Douglas Blackmon in his book Slavery by Another Name extracts the grim reality of the Criminal Justice System in the United States that slavery for African Americans is still not compensated even after the Civil War terminated. Blacks particularly in the South were the target of racially-charged enactments and were forced to worse animosity without compensation that kept them marginalized and the exercise of slavery continued well until World War II. Douglas uncovers stunning evidence that the criminal justice system of the county in eight southern states arrested Blacks for misdemeanors, fined them heavily which they could not pay, and sold their labor to quarries and coal mines where labor conditions were hard. Blackmon in the introductory chapter “The Bricks We Stand On” wondered whether the county criminal justice system used the same lens for punishing Whites as the system’s perspective was for black defendants “they were slaves in all but name” (Blackmon, 2009). This chapter narrates how Green Cottenham in 1908 was arrested for vagrancy even though he was not guilty of that crime.

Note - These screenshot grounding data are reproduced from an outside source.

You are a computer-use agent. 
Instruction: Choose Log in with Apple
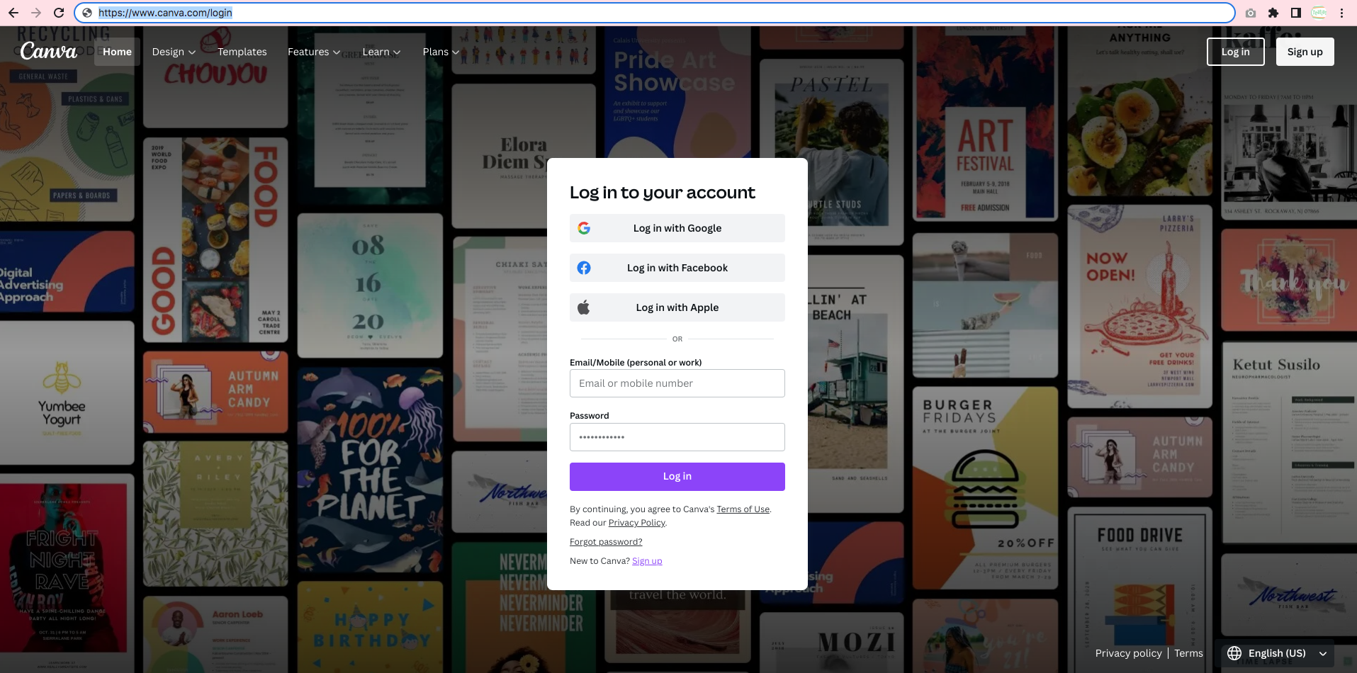click(677, 307)
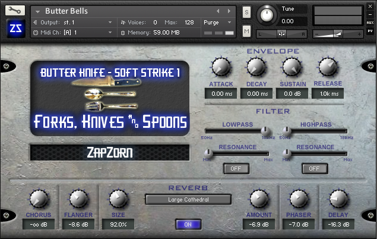Click the lowpass filter OFF button
Viewport: 377px width, 239px height.
point(236,168)
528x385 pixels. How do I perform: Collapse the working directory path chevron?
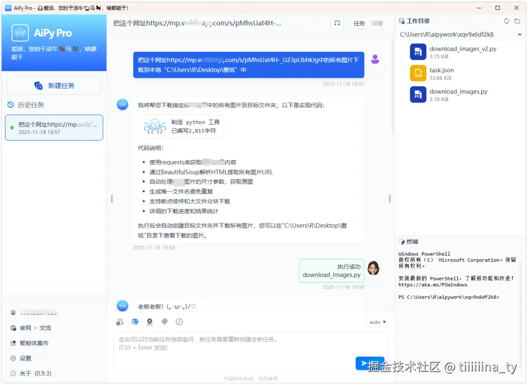pos(520,34)
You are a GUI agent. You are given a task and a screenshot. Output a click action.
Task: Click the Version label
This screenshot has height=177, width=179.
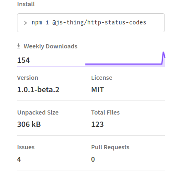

Authorities sold him to Tennessee Coal and Iron Company where he was forced to extract coal from the earth during the day and was chained up by the company in a jam-packed shack.

That hard labor conditions and congestion caused an unknown disease among the slaves living there and they died from that disease. Those who left tried to escape the place and were burned in ovens that were commonly used for blasting coal out of the rocks. Drawing upon the story of Cottenham, Douglas tried to assert his perspective that the men who died of disease or were killed brutally while they attempted to escape were slaves, even though “they were not slaves legally” (Blackmon, 2009). Blackmon has challenged the criminal justice system because of its discriminatory attitude towards technically free men who were bounded by chains and were forced into industrial servitude without their consent. Moreover, even after the termination of the Civil War encountered physical torment and was subjected to inhumane living conditions. In conclusion, the introductory chapter “The Bricks We Stand On” emphasizes that a person’s race, color, and status in society discriminately influence the criminal justice system’s decision when punishing individuals, making an arrest, and sentencing. In my opinion, the county criminal justice system as Douglas elucidates acts lenient on the convicts when it comes to dominant race and on the other hand, punishes those not guilty of crimes due to racial and social status bias.

Works Cited

Blackmon, Douglas A. Slavery by another name: The re-enslavement of black Americans from the Civil War to World War II. Anchor, 2009.